Arts West is a University of Melbourne landmark. Its striking façade features images of objects from the University’s cultural collections.
The Faculty of Arts had not had a new building in 60 years and the existing teaching and learning spaces no longer suited the University’s contemporary methods. ARM, in partnership with Architectus, worked with the Faculty to design a new building that would reflect the latest pedagogical thinking as applied in their curricula.
The Faculty needed the new building to accommodate and represent the concept of object-based learning (OBL). Academic staff use pieces from the University’s 23 cultural collections in their teaching so the new building includes two OBL laboratories specifically tailored for exhibiting and studying collection pieces.
Arts West’s spaces are tailored to project-based collaborative, interactive, seminar, discursive and didactic modes of teaching and learning. They incorporate a range of interactive technologies. These include audio-visual, film projection and document cameras. There is a 150-seat lecture theatre and a range of specialist teaching spaces that can be formatted for 30 or 60 students.
The striking façade features images of selected objects from the University’s 23 cultural collections. It also represents the concept of object-based learning.
Imagine you make a big building. You put a band of windows around each floor and cover it with metal fins that look like exterior venetian blinds, but deeper. Next, you browse a museum of interesting objects and get inspired to make a huge statue of some corroboree dancers. You press the statue into the venetians on your building. They give way as gently as dry foam so the dancers make a perfect imprint of themselves.
It looks right. So then you make a statue of the femme fatale Salome and you press her into the façade too. Then four figures in a pursuit-and-departure scene, then a man wearing an elaborate headdress. You press each one in on a different wall.
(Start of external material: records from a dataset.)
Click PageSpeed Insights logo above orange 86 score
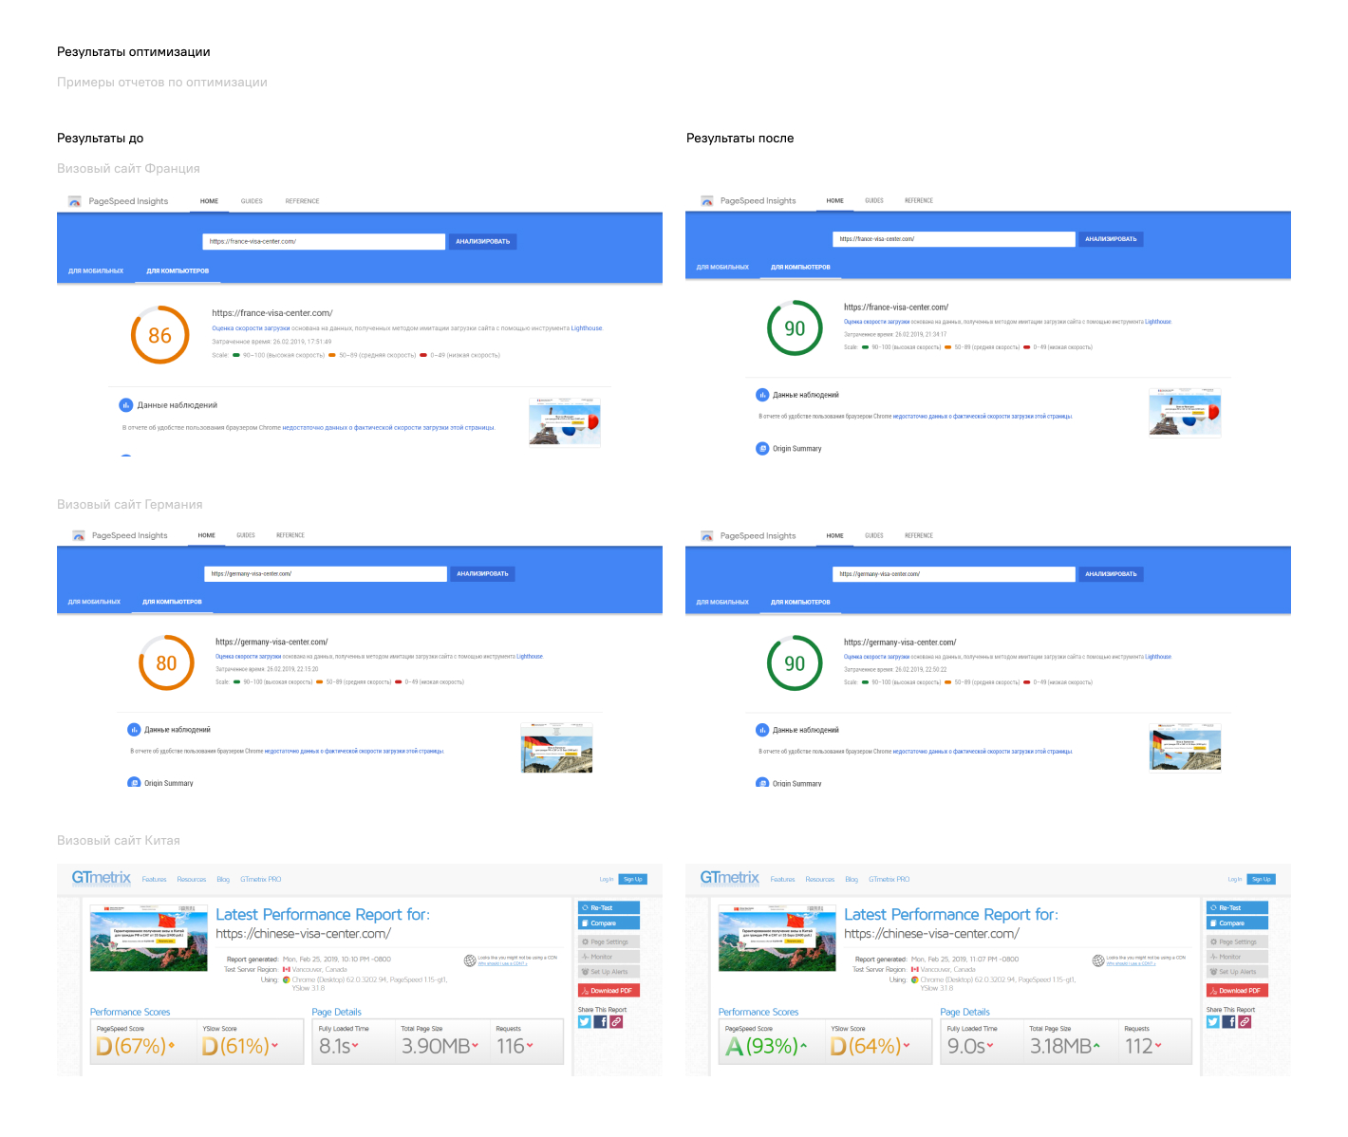(x=75, y=201)
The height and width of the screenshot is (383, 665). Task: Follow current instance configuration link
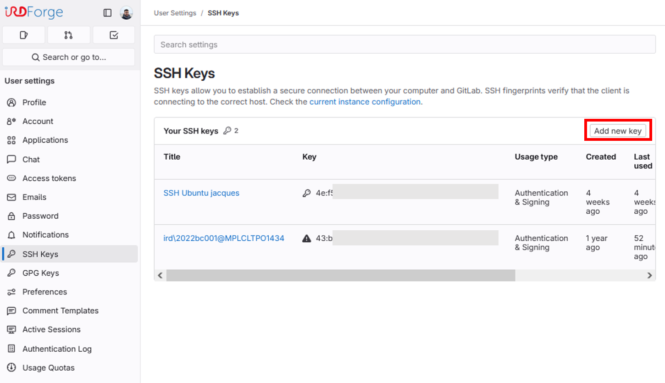click(x=365, y=102)
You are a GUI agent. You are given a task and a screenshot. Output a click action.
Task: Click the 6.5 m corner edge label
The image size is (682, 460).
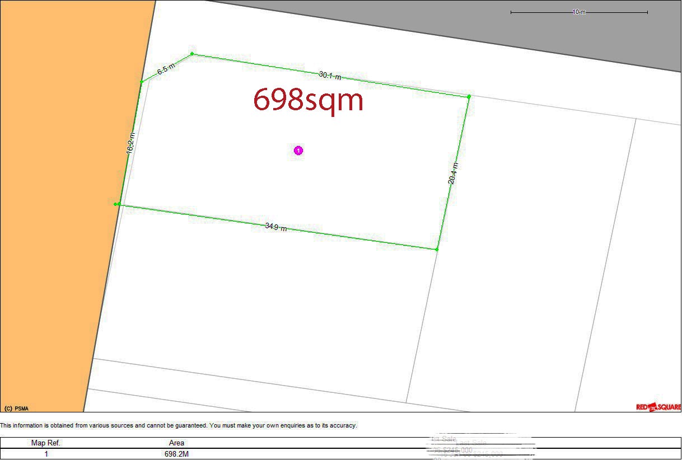(x=166, y=69)
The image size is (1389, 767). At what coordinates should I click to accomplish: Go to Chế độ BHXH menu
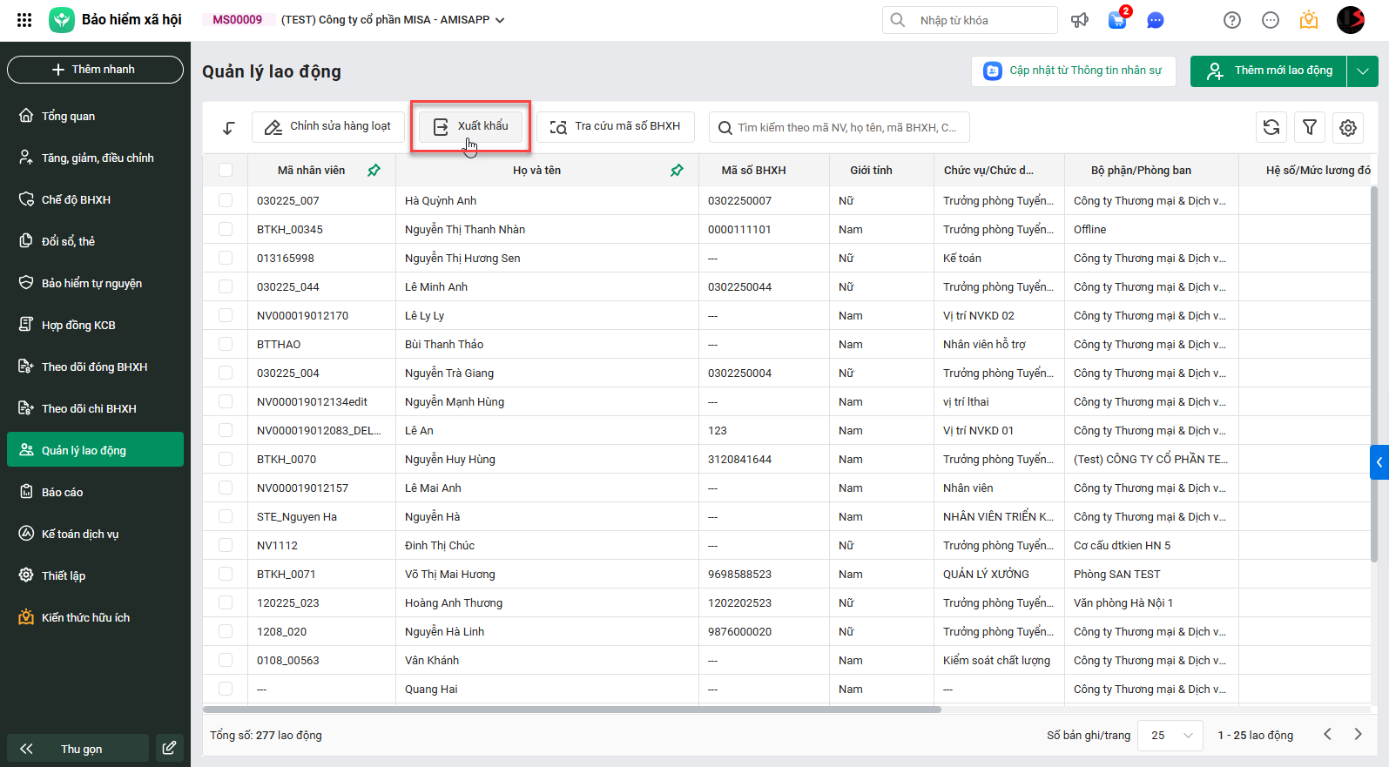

Finally, you grab the building by one corner and twist the venetians into a swirl of waves. They look a bit like isobars in 3D.
In short, we used innovative virtual modelling, adapted from software usually used for gaming to do just that.
Arts West accommodates a variety of staff workspaces. There are open-plan spaces for research staff, students and part-time staff, single offices for senior academics, and multiple-person office space for funded research units. It also includes a research lounge—a common room for staff and students to meet that incorporates a book collection, kitchen and presentation facilities. There is also a flexible exhibition space where staff and students from multiple Faculty of Arts schools can curate exhibitions.
The Faculty of Arts specifically didn’t want standard-looking classrooms. Our salon-and-warehouse theme pushes the boundaries between interior architecture and pure decoration. Each space has a story to tell that has inspired its design.